Analog signals can induce crosstalk into digital nets, and digital signals can induce crosstalk into analog nets. Crosstalk certainly goes both ways. When you see many mixed-signal guidelines referencing the crosstalk, they normally refer to digital-to-analog crosstalk as the main concern. There are some important reasons for this.

If you look at the typical logic levels LOW/HIGH logic state thresholds in digital ICs, you'll find that they tend to be quite large compared to the typical crosstalk you would expect from analog signals. For example, take a look at the threshold voltages required to toggle logic states for the LVCMOS digital buffers in an MSP430 MCU.

Logic high threshold MSP430
Voltage thresholds for positive and negative transitions required to toggle logic states. Source: MSP430FR2476 datasheet.

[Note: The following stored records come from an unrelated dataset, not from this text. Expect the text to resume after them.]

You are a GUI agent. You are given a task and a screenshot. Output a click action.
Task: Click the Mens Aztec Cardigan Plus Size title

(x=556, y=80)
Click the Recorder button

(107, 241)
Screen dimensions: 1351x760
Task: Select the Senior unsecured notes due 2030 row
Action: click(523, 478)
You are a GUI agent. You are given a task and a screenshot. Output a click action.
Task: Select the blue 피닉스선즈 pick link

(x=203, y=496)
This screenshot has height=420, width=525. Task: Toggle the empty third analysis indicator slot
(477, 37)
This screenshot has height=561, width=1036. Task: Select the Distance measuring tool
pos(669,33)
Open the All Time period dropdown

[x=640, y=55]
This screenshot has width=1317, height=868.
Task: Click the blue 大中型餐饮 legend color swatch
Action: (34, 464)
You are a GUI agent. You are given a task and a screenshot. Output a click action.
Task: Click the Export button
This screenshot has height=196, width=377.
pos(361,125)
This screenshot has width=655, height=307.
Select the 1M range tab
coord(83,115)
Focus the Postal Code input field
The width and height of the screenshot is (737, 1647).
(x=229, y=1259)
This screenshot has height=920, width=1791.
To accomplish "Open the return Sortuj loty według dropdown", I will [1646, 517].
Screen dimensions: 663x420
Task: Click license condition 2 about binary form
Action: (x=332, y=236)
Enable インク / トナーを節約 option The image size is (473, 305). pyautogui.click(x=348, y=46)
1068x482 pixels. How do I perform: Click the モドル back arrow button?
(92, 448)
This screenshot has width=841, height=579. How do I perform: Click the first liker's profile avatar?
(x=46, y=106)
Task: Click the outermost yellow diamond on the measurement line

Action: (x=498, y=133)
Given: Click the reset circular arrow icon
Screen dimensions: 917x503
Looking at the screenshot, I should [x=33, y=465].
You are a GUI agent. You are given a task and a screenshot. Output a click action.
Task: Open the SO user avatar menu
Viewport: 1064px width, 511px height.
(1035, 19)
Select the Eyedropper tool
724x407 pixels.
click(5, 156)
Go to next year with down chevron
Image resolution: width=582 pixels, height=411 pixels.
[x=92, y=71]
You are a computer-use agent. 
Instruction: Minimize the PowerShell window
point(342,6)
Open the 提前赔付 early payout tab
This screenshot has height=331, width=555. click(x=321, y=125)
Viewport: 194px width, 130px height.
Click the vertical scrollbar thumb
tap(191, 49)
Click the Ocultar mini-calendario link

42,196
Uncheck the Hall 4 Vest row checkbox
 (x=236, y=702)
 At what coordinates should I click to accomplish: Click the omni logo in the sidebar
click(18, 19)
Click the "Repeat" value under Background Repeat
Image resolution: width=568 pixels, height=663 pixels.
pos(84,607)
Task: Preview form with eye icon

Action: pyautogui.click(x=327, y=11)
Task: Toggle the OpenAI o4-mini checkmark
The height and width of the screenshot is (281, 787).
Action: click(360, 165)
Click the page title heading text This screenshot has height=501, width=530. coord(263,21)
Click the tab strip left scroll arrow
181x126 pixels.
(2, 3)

At the typical 3 V supply voltage value, we see that 3.3 V logic would have ~1 V worth of margin at full strength. The hysteresis between HIGH and LOW states of 600 mV is also quite large. In typical cases, we might expect 10-100 mV crosstalk for the fastest interfaces with tight trace spacing and large distances to ground. If you follow some basic guidelines (see below), the typical crosstalk you would expect from fast GPIOs interfaces would be under 100 mV. Only very fast interfaces at low logic levels (down to 1.2 or 0.8 V) traveling electrically long distances would have excessive loss to the point where low crosstalk will create errors in a digital interface.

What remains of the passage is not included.